*YOUR ASSIGNMENT*: Could you please repeat all of the entries exactly as written?

### RECORDS FOR THIS TASK ###

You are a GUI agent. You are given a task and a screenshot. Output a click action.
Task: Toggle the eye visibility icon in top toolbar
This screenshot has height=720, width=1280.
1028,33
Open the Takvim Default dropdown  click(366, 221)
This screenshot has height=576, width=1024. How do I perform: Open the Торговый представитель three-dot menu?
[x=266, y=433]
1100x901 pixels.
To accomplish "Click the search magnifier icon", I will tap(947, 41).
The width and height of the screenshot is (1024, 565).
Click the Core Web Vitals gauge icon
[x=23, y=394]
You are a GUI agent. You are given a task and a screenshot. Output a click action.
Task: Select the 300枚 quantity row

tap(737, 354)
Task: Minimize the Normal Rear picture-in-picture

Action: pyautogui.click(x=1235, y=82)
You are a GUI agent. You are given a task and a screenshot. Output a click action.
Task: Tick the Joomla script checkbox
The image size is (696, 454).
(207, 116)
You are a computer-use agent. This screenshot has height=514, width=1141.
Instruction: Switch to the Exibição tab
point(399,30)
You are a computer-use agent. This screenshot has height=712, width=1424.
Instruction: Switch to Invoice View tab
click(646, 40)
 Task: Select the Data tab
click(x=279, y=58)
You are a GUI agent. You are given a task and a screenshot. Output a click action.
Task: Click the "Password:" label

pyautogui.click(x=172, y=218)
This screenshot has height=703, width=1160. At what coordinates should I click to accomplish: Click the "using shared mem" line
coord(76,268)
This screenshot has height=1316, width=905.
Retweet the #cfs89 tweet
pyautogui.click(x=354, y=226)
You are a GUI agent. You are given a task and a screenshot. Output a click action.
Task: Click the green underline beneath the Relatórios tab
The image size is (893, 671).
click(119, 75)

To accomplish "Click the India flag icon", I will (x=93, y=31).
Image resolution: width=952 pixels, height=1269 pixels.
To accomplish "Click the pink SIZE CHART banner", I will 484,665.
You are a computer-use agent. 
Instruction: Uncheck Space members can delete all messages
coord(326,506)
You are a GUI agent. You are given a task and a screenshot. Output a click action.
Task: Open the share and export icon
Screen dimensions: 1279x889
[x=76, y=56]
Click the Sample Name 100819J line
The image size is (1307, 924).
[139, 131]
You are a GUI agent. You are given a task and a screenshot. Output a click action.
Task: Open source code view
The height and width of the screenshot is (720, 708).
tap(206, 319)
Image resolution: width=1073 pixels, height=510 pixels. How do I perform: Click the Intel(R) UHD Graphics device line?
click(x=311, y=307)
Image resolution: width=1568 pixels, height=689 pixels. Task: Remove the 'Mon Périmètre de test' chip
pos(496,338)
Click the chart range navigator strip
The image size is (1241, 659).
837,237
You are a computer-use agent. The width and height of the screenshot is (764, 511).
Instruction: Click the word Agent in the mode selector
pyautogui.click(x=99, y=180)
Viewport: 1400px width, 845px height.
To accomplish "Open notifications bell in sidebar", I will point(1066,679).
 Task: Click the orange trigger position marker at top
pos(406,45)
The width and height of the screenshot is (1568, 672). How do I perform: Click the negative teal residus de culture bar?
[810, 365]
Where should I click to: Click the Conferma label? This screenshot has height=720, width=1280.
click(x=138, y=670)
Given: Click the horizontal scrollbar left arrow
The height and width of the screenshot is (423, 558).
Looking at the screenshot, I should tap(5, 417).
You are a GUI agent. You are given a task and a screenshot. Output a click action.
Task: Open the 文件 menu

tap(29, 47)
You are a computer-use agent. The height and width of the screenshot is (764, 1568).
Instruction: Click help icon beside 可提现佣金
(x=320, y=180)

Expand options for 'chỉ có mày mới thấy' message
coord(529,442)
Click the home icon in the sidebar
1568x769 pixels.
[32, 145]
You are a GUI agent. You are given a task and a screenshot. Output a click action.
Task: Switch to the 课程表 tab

###

*ANSWER SPACE*:
You are a GUI agent. You are given a task and a screenshot. Output a click action.
Task: Toggle the eye visibility icon in top toolbar
This screenshot has height=720, width=1280.
1028,33
Open the Takvim Default dropdown  click(366, 221)
This screenshot has height=576, width=1024. How do I perform: Open the Торговый представитель three-dot menu?
[x=266, y=433]
1100x901 pixels.
To accomplish "Click the search magnifier icon", I will tap(947, 41).
The width and height of the screenshot is (1024, 565).
Click the Core Web Vitals gauge icon
[x=23, y=394]
You are a GUI agent. You are given a task and a screenshot. Output a click action.
Task: Select the 300枚 quantity row

tap(737, 354)
Task: Minimize the Normal Rear picture-in-picture

Action: pyautogui.click(x=1235, y=82)
You are a GUI agent. You are given a task and a screenshot. Output a click action.
Task: Tick the Joomla script checkbox
The image size is (696, 454).
(207, 116)
You are a computer-use agent. This screenshot has height=514, width=1141.
Instruction: Switch to the Exibição tab
point(399,30)
You are a computer-use agent. This screenshot has height=712, width=1424.
Instruction: Switch to Invoice View tab
click(646, 40)
 Task: Select the Data tab
click(x=279, y=58)
You are a GUI agent. You are given a task and a screenshot. Output a click action.
Task: Click the "Password:" label

pyautogui.click(x=172, y=218)
This screenshot has height=703, width=1160. At what coordinates should I click to accomplish: Click the "using shared mem" line
coord(76,268)
This screenshot has height=1316, width=905.
Retweet the #cfs89 tweet
pyautogui.click(x=354, y=226)
You are a GUI agent. You are given a task and a screenshot. Output a click action.
Task: Click the green underline beneath the Relatórios tab
The image size is (893, 671).
click(119, 75)

To accomplish "Click the India flag icon", I will (x=93, y=31).
Image resolution: width=952 pixels, height=1269 pixels.
To accomplish "Click the pink SIZE CHART banner", I will 484,665.
You are a computer-use agent. 
Instruction: Uncheck Space members can delete all messages
coord(326,506)
You are a GUI agent. You are given a task and a screenshot. Output a click action.
Task: Open the share and export icon
Screen dimensions: 1279x889
[x=76, y=56]
Click the Sample Name 100819J line
The image size is (1307, 924).
[139, 131]
You are a GUI agent. You are given a task and a screenshot. Output a click action.
Task: Open source code view
The height and width of the screenshot is (720, 708).
tap(206, 319)
Image resolution: width=1073 pixels, height=510 pixels. How do I perform: Click the Intel(R) UHD Graphics device line?
click(x=311, y=307)
Image resolution: width=1568 pixels, height=689 pixels. Task: Remove the 'Mon Périmètre de test' chip
pos(496,338)
Click the chart range navigator strip
The image size is (1241, 659).
837,237
You are a computer-use agent. The width and height of the screenshot is (764, 511).
Instruction: Click the word Agent in the mode selector
pyautogui.click(x=99, y=180)
Viewport: 1400px width, 845px height.
To accomplish "Open notifications bell in sidebar", I will point(1066,679).
 Task: Click the orange trigger position marker at top
pos(406,45)
The width and height of the screenshot is (1568, 672). How do I perform: Click the negative teal residus de culture bar?
[810, 365]
Where should I click to: Click the Conferma label? This screenshot has height=720, width=1280.
click(x=138, y=670)
Given: Click the horizontal scrollbar left arrow
The height and width of the screenshot is (423, 558).
Looking at the screenshot, I should tap(5, 417).
You are a GUI agent. You are given a task and a screenshot. Output a click action.
Task: Open the 文件 menu

tap(29, 47)
You are a computer-use agent. The height and width of the screenshot is (764, 1568).
Instruction: Click help icon beside 可提现佣金
(x=320, y=180)

Expand options for 'chỉ có mày mới thấy' message
coord(529,442)
Click the home icon in the sidebar
1568x769 pixels.
[32, 145]
You are a GUI agent. You are given a task and a screenshot. Output a click action.
Task: Switch to the 课程表 tab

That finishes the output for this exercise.